Very scarce, fine quality, antique 17th century, Crimean Tatar Islamic helmet "Misiurka” from the Crimean Tatar Khanate (Qırım Hanlığı, قرم خانلغى or Qırım Yurtu, قرم يورتى) Giray Dynasty period.
This helmet in the form of the Turkish Ottoman Sipahi (سپاهی) cavalry helmets with a plain shallow domed skull is formed of three plates; a central steel plate covered on the top with a worn sheet of gilt silver with slightly visible remains of the gold gilding, adorned with two impressed shallow concaves rings.
The lower edge is decorated with two narrow decorative rings with a bead pattern.
Affixed on the top the tubular pommel to which a ring for hanging the tassels was once attached (missing ring).
The helmet's interior is lined with a thin hand-forged sheet of the blackened iron.
Chainmail camail of superb quality with a blackened finish suspended from the rim comprises hundreds of extremely well hand-forged flattened iron rings; each ring is hand-hammered and riveted at the join.
Both lower ends of the chainmail have two small hooks for closure.
The Crimean Tatar arms and armor of the 17th century are considered the rarest of all Islamic weapons and armor.

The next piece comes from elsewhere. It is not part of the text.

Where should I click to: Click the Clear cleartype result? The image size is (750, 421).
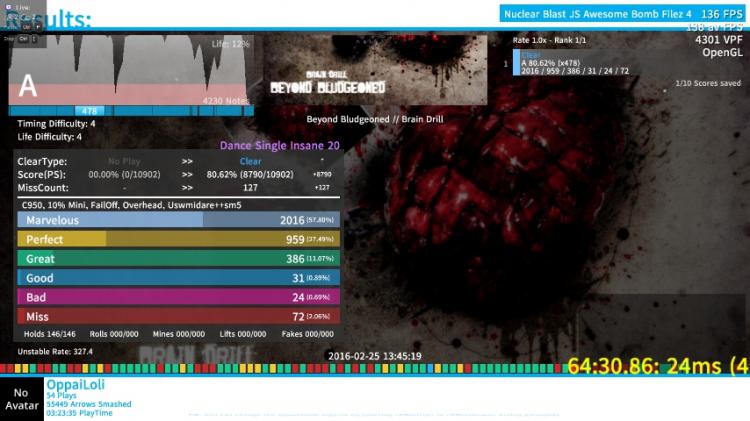click(250, 161)
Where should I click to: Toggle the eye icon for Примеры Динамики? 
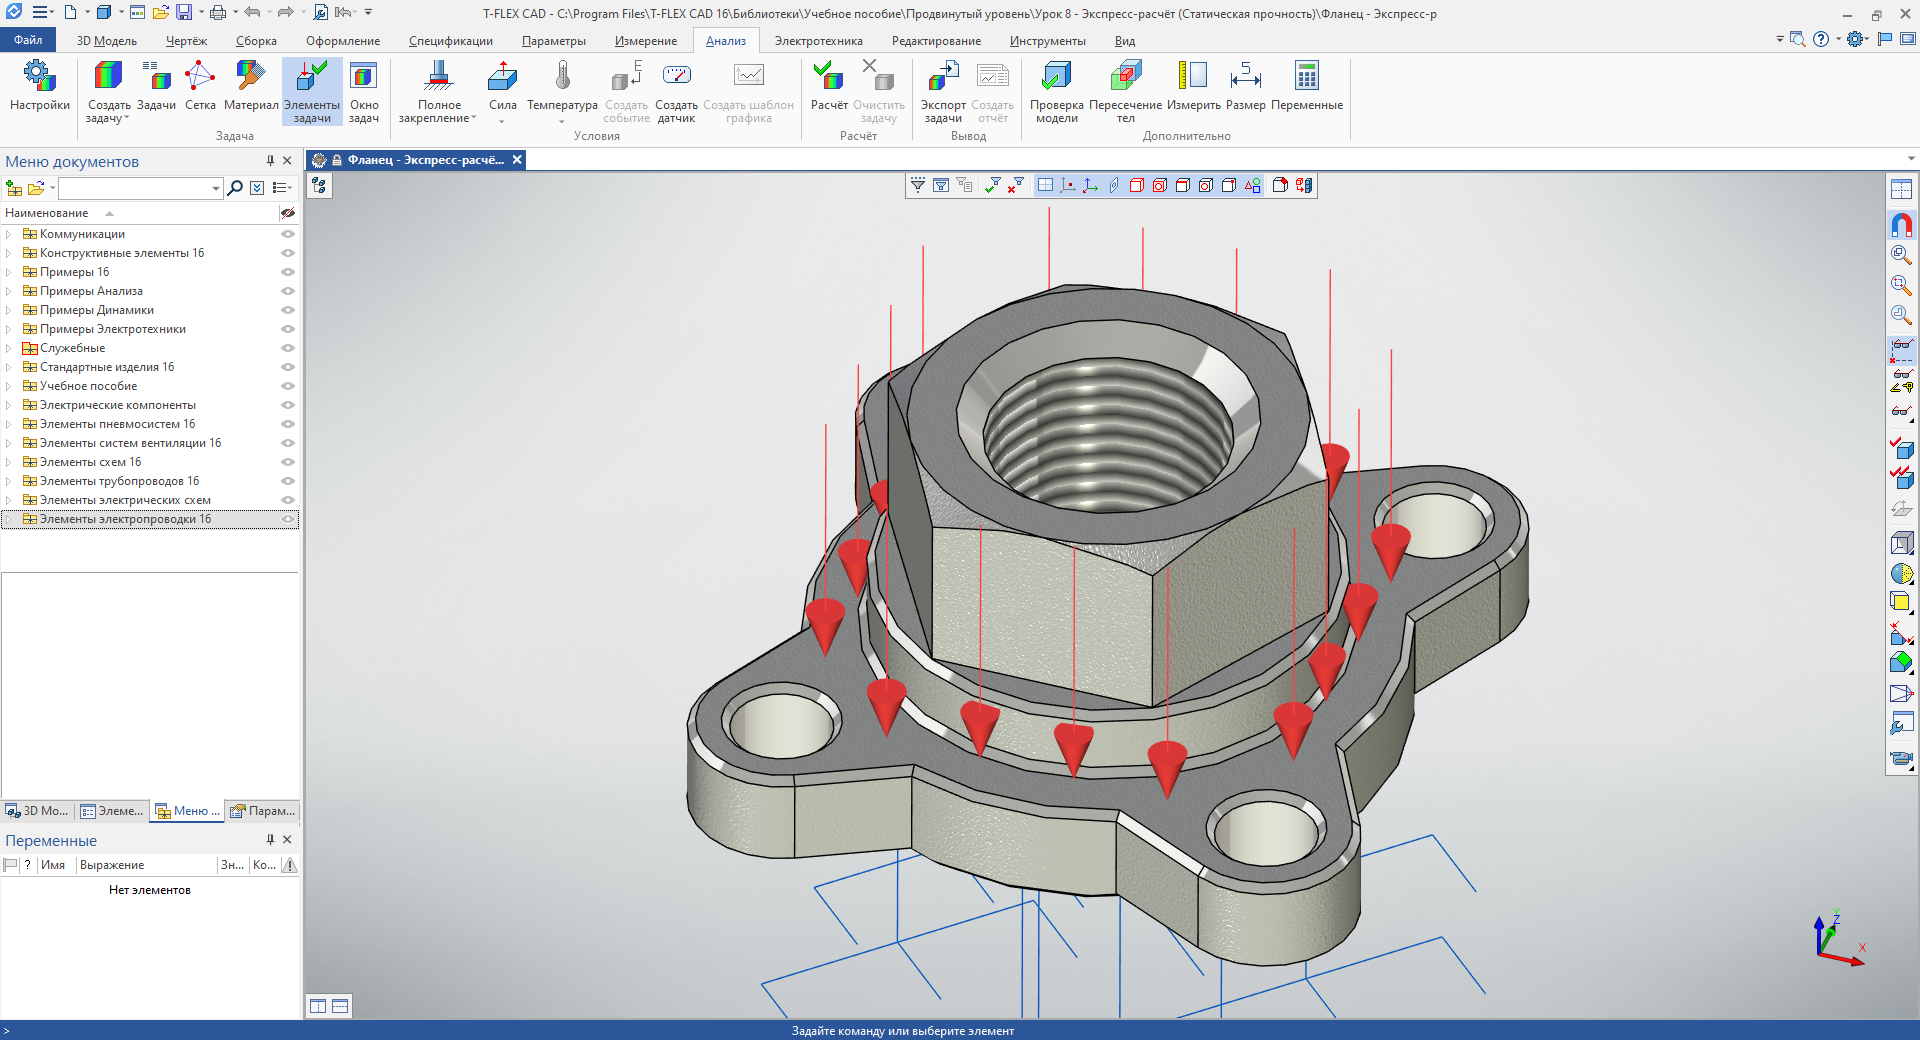pos(288,310)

They rarely appear in museum collections or for sale, and they are almost impossible to get.
We have not seen such excellent quality "Misiurka" for sale in our history of selling antique arms and armor, neither in private collections nor in museums.
This particular helmet was custom made for an important person of Crimean Muslim aristocracy, possibly a member of the ruling society, perhaps a Crimean Tatar cavalry's chief commander. This statement is based on more than 50 years of my trading experience with Muslim Arms and Armor.
1.A very similar (almost identical) helmet made of the steel plate with the top also covered with the sheet of gilt silver and decorated with two impressed shallow concaves rings that look almost the same as our helmet is published in the book "Tartar Arms and Armour - Bron i Uzbrojenie Tatarow" by Jacek Gutowski, Warszawa 1997. Page. 7.Figur.34. Description: Tatar "Misiurka" 17th century.
2.Another related Crimean Tatar helmet but not as fine as our is published in the book "Die Türckische Cammer," by Holger Schuckelt. Page: 115-116. No.84. This helmet was a gift from the Holy Roman Emperor, King of Hungary, and Croatia Rudolf II to the Elector Christian II of Saxony in the 1602 A.D.
If this helmet was presented as an imperial gift by the most powerful Christian ruler, the Holy Roman Emperor, Rudolf II, to the Prince Elector Christian II of Saxony, it clearly indicates that the value of this helmet in 1602 must have been significantly high.
A few examples of similar in the style helmets, however not Crimean Tatar but Turkish Ottoman, can be seen in Austrian and German museums, mostly captured from the Turkish Ottoman army as war booty in Vienna's battle 1683.A.D.
1.Löwe und Halbmond - Ein Prunkzelt und Waffen aus dem Osmanischen Reich in Schloss Friedrichstein.Page. Kat.Nr.3
2. Die Karlsruher Tuerkenbeute by Petrasch, Ernst, Saenger, Reinhard.Page.90. No.25.
3. Die Türckische Cammer, by Holger Schuckelt. Page:308. No.305.
Most of these types of Turkish Ottoman helmets are made with a plane steel top and not so fine -quality, chainmail camail, some are of better quality with gold inlaid adornment. However, this type of helmet covered with a silver sheet is distinctive for Crimean Tatar helmets, which can also be seen on the 18th century Crimean Tatar helmets of later conical forms.
A similar helmet, not Tatar but Turkish Ottoman, not as good quality as ours with a plain steel top is published in Sotheby’s catalog, Art of the Islamic World - Sotheby’s London, 07, October 2009, (lot 166), at £3000-4000, and was sold for £3,750. (7,145 USD.) This price was from 9 years ago when Islamic antiques were cheaper than they are today.
The buyer will be provided with a copy of the pages from the mentioned references, together with a certificate of authenticity.
PROVENANCE: Acquired from an old Canadian Collection of Islamic Art, including Muslim arms and armor.
Height from the top of the skull to the bottom of the mail: 42.5 cm (16.73 inches).
The diameter of the skull: 16 cm (6.3 inches).
WEIGHT: approximately: 1.178 kg
CONDITION: Showing age and usage, free of corrosion or rust, the blackened iron chain mail camail in very good condition, silver sheet worn in some spots, crack on the edge of the skull with old repair.
However, in good condition for the combat helmet to be over 350 years old.